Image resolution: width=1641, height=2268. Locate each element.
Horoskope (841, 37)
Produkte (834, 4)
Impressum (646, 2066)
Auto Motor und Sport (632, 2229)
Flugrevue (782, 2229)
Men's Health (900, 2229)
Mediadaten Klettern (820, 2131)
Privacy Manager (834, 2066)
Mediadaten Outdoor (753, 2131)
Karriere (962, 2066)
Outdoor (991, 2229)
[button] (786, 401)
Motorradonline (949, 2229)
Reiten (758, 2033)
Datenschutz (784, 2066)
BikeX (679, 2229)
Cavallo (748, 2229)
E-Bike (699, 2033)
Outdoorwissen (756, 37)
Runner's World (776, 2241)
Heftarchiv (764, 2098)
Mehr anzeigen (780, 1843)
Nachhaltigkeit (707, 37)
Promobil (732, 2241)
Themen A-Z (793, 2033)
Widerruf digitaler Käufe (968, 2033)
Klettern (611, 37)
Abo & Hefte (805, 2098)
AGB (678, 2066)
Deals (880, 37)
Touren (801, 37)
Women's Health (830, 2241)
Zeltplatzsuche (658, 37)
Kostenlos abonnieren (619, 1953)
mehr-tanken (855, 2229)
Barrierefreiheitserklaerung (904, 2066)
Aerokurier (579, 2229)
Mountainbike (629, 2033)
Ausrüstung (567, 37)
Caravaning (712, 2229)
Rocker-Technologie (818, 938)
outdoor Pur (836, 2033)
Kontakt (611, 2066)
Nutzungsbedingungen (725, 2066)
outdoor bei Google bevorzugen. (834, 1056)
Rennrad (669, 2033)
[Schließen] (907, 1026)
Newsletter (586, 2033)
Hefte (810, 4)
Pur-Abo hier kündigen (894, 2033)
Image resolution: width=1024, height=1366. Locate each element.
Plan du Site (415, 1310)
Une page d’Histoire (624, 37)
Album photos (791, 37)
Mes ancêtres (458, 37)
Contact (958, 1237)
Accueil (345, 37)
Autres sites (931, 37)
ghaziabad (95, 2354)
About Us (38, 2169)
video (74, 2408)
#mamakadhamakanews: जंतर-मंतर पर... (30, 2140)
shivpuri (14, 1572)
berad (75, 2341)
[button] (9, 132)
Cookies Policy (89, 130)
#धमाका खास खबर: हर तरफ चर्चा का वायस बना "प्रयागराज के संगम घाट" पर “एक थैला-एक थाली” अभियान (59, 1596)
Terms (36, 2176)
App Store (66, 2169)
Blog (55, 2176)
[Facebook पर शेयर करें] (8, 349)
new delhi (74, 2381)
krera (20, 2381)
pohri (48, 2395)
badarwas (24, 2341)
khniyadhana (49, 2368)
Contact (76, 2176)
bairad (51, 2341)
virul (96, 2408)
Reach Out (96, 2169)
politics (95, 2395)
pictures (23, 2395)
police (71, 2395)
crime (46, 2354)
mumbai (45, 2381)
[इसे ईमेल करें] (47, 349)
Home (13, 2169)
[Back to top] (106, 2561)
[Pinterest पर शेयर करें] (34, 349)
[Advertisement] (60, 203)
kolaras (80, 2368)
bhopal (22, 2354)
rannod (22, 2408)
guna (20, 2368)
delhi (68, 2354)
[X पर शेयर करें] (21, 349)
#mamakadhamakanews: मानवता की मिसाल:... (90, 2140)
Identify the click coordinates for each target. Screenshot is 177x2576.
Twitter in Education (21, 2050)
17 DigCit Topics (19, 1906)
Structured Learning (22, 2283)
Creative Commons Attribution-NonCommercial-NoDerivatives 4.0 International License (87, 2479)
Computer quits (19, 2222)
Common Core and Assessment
# # #
WORK ITEM:
From the first line to the last, retype the material exactly.

TASK SOLUTION:
Image resolution: width=1641, height=2268. Locate each element.
Horoskope (841, 37)
Produkte (834, 4)
Impressum (646, 2066)
Auto Motor und Sport (632, 2229)
Flugrevue (782, 2229)
Men's Health (900, 2229)
Mediadaten Klettern (820, 2131)
Privacy Manager (834, 2066)
Mediadaten Outdoor (753, 2131)
Karriere (962, 2066)
Outdoor (991, 2229)
[button] (786, 401)
Motorradonline (949, 2229)
Reiten (758, 2033)
Datenschutz (784, 2066)
BikeX (679, 2229)
Cavallo (748, 2229)
E-Bike (699, 2033)
Outdoorwissen (756, 37)
Runner's World (776, 2241)
Heftarchiv (764, 2098)
Mehr anzeigen (780, 1843)
Nachhaltigkeit (707, 37)
Promobil (732, 2241)
Themen A-Z (793, 2033)
Widerruf digitaler Käufe (968, 2033)
Klettern (611, 37)
Abo & Hefte (805, 2098)
AGB (678, 2066)
Deals (880, 37)
Touren (801, 37)
Women's Health (830, 2241)
Zeltplatzsuche (658, 37)
Kostenlos abonnieren (619, 1953)
mehr-tanken (855, 2229)
Barrierefreiheitserklaerung (904, 2066)
Aerokurier (579, 2229)
Mountainbike (629, 2033)
Ausrüstung (567, 37)
Caravaning (712, 2229)
Rocker-Technologie (818, 938)
outdoor Pur (836, 2033)
Kontakt (611, 2066)
Nutzungsbedingungen (725, 2066)
outdoor bei Google bevorzugen. (834, 1056)
Rennrad (669, 2033)
[Schließen] (907, 1026)
Newsletter (586, 2033)
Hefte (810, 4)
Pur-Abo hier kündigen (894, 2033)
Image resolution: width=1024, height=1366. Locate each element.
Plan du Site (415, 1310)
Une page d’Histoire (624, 37)
Album photos (791, 37)
Mes ancêtres (458, 37)
Contact (958, 1237)
Accueil (345, 37)
Autres sites (931, 37)
ghaziabad (95, 2354)
About Us (38, 2169)
video (74, 2408)
#mamakadhamakanews: जंतर-मंतर पर... (30, 2140)
shivpuri (14, 1572)
berad (75, 2341)
[button] (9, 132)
Cookies Policy (89, 130)
#धमाका खास खबर: हर तरफ चर्चा का वायस बना "प्रयागराज के संगम घाट" पर “एक थैला-एक थाली” अभियान (59, 1596)
Terms (36, 2176)
App Store (66, 2169)
Blog (55, 2176)
[Facebook पर शेयर करें] (8, 349)
new delhi (74, 2381)
krera (20, 2381)
pohri (48, 2395)
badarwas (24, 2341)
khniyadhana (49, 2368)
Contact (76, 2176)
bairad (51, 2341)
virul (96, 2408)
Reach Out (96, 2169)
politics (95, 2395)
pictures (23, 2395)
police (71, 2395)
crime (46, 2354)
mumbai (45, 2381)
[इसे ईमेल करें] (47, 349)
Home (13, 2169)
[Back to top] (106, 2561)
[Pinterest पर शेयर करें] (34, 349)
[Advertisement] (60, 203)
kolaras (80, 2368)
bhopal (22, 2354)
rannod (22, 2408)
guna (20, 2368)
delhi (68, 2354)
[X पर शेयर करें] (21, 349)
#mamakadhamakanews: मानवता की मिसाल:... (90, 2140)
Identify the click coordinates for each target. Screenshot is 177x2576.
Twitter in Education (21, 2050)
17 DigCit Topics (19, 1906)
Structured Learning (22, 2283)
Creative Commons Attribution-NonCommercial-NoDerivatives 4.0 International License (87, 2479)
Computer quits (19, 2222)
Common Core and Assessment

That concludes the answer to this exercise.